In cases like this, a longer perspective helps us see that there are indeed ways in which each new book controversy offers “nothing new,” as Perlstein’s title suggested. But there are other aspects of this long history that show us how things have changed dramatically.
Most compellingly, Perlstein comments that activists in 2013 seem to be reading from a conservative script in some ways. In every case—whether from 2013 or 1974—activists claim to be mere surprised parents, frightened and disgusted by the literature imposed on their students.
Perlstein compares this to similar stories from the 1970s. But there are equally familiar stories from much further back. The wildly popular evangelist Bob Jones Sr. used to warn his audiences in the 1920s about the surprises in store for conservative parents at many modern schools. One family had scrimped and saved to send their daughter to a fancy college. The parents had no idea what kind of teaching went on there. After one year, Jones preached,
“she came home with her faith shattered. She laughed at God and the old time religion. She broke the hearts of her father and mother. They wept over her. They prayed over her. It availed nothing. At last they chided her. She rushed upstairs, stood in front of a mirror, took a gun and blew out her brains.”
In the 1920s, as in the 1930s, ’40s, ‘50s, and ‘60s, these claims of parent shock and surprise at the influence of schooling have resonated powerfully among American conservatives.
In other ways, the longer view can give us hope that this culture war is not simply and eternally deadlocked. Since the 1970s, for instance, conservatives like the ones Perlstein mentioned have all argued that their opposition to books such as Toni Morrison’s Beloved did not make them racist.
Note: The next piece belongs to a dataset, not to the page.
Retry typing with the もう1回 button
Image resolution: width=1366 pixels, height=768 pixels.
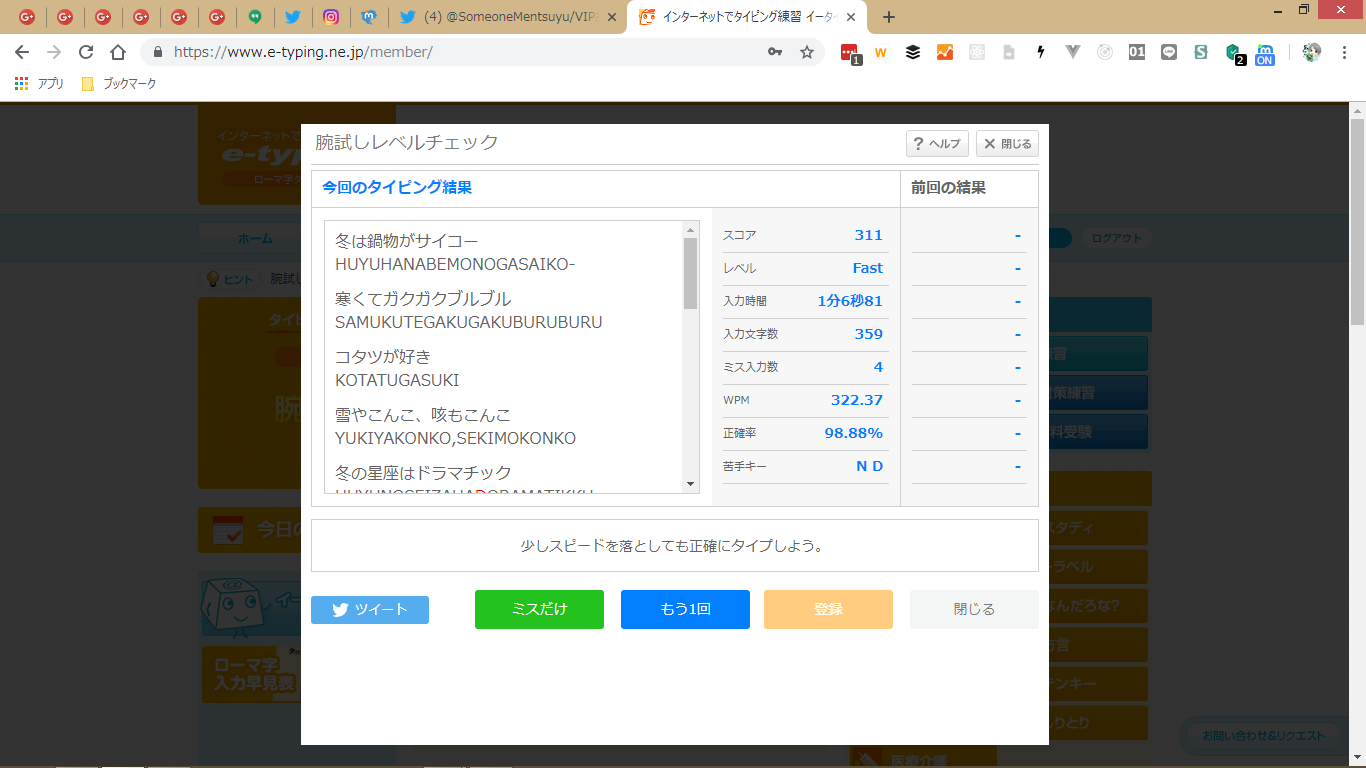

Perlstein cites 1970s activist Alice Moore, who argued that her policies echoed those of the NAACP. (Listen to this clip from a 1974 school board meeting in which Moore makes her case: Kanawha Board 4 – 11-74 – 3.
Such conservative efforts to fight an image of racism go back beyond the 1970s. In a school fight in Pasadena in the late 1940s and early 1950s, conservatives insisted they did not fight against new zoning rules because they were racist. In one telling comment, a conservative activist insisted that she could not have been racist, since her school petition had been signed by “her Negro, Mexican and Oriental neighbors” as well as whites. She could not be a racist, she said, because she had quickly become friends with one of her new neighbors, a “Negro physician.”
However, before World War II, conservative activists made no such efforts to combat an image of racism. As historian Jeffrey Moran has long argued (see here and here) white religious conservatives in the 1920s often paid little attention to their African American co-religionists.
Does it matter? Can a longer historical perspective give us better understanding of the battle over Beloved in Fairfax County?
If we don’t see the ways conservative school activism has changed over the decades, we might be tempted to conclude too quickly, as Perlstein seems to do, that nothing ever changes. That would be misleading.
Instead, the longer lens shows us that school battles have indeed changed dramatically over the course of the twentieth and twenty-first centuries. For those of us who agree with Perlstein that schools should force students to “think and question, to blow apart settled ways of looking at the world, and, yes, force them into mental worlds that disturb,” the historical perspective offers a more profound reason for optimism.